5 Ways to Successfully Integrate Generative AI

Leaders will need to develop “machine capital management.”

June 30, 2023

Generative artificial intelligence (AI) has made startling progressions, and to successfully integrate this technology into organizations is a question of culture, organizational structure and people development just as much as it is a question of the technology itself, writes George C. Lee, the co-head of the office of applied innovation at Goldman Sachs, in Fast Company.

Lee states that at Goldman Sachs, the human resources department, which fosters the recruitment, training, development, performance management and career advancement of its employees, is referred to as “human capital management.” Likewise, as business leaders develop strategies to incorporate generative AI into their businesses, they will need to develop “machine capital management.”

The companies that are most successful in incorporating generative AI into their businesses should consider these five variables:

Selection: Just like when businesses recruit the best talent to address their opportunities and challenges, they will also need to recruit the best AI models and frameworks to meet their needs.

“Criteria such as diversity, skills alignment or specific experience will be important in model selection, just as they are in our efforts to recruit talented individuals who are looking to make an impact working in close collaboration with their team,” writes Lee.

Development: When businesses invest in the training, development and up-skilling of its employees, those workers are then elevated and your competitiveness as a company improves.
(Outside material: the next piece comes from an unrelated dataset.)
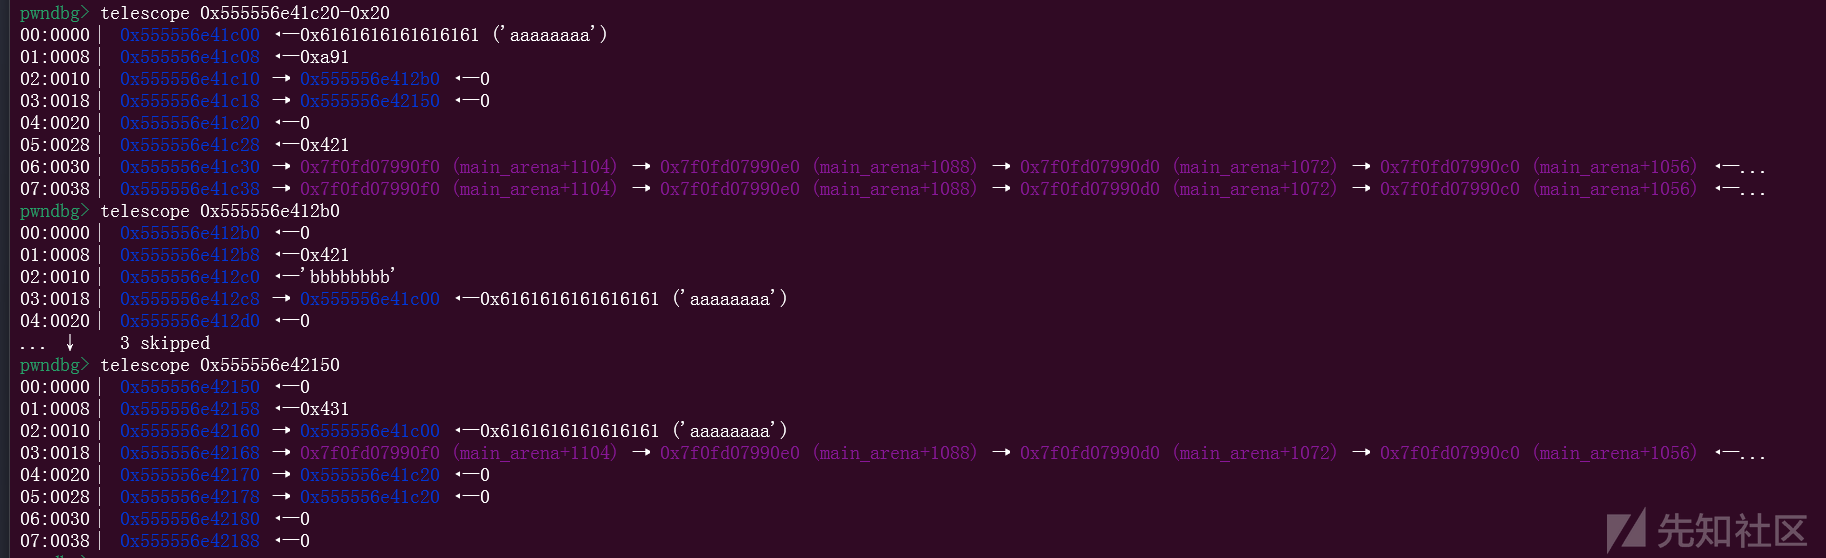The height and width of the screenshot is (558, 1826).
Task: Click pointer 0x555556e412b0 on row 02:0010
Action: (x=370, y=79)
Likewise, AI must be trained and developed as well as “systematize[d]...to elevate the ‘skill base’ of these models,” according to Lee.

“While people will remain central to this constant calibration of AI platforms, one can even imagine a well-trained AI system imparting its capabilities on a newer, not-yet-specialized AI system in a way that would more closely resemble human mentorship than the ‘software updates’ of years past,” he writes.

Culture: Companies will need to consider how generative AI fits into their company culture and how they reflect the culture, including rules that govern how AI systems are used, how those systems make decisions, what controls are put in place and how employees interact with the systems over time.

Performance management: “Businesses seek continuous improvement by investing in and elevating the performance of their people. As people gain experience and new skills, their value to their organization grows. Unlike many other technologies that become quickly outdated, these AI models also offer the potential to grow in value as they learn and incorporate more of our institutional wisdom and experience,” writes Lee.

Governance, compliance and risk management: Although AI can be a huge asset to a business, they carry risks, including bias, error and misuse. There should be consistent monitoring and oversight in order to correct these errors, especially for businesses that operate in heavily regulated environments, such as the healthcare and finance industries.

Lee points to one overarching theme that unites all five of these variables, which is the acknowledgment that the role of engineers will change in ways that are both subtle and profound.

Lee says that as these technologies continue to integrate into businesses, organizations should seriously consider how they approach “machine capital management.”

“Moreover, this alignment across the concepts of human and machine capital management may represent an opportunity for us to cooperate and collaborate with machines—creating a common ‘experience’ that better integrates the awesome power of new technologies and the enduring edge created by talented people.”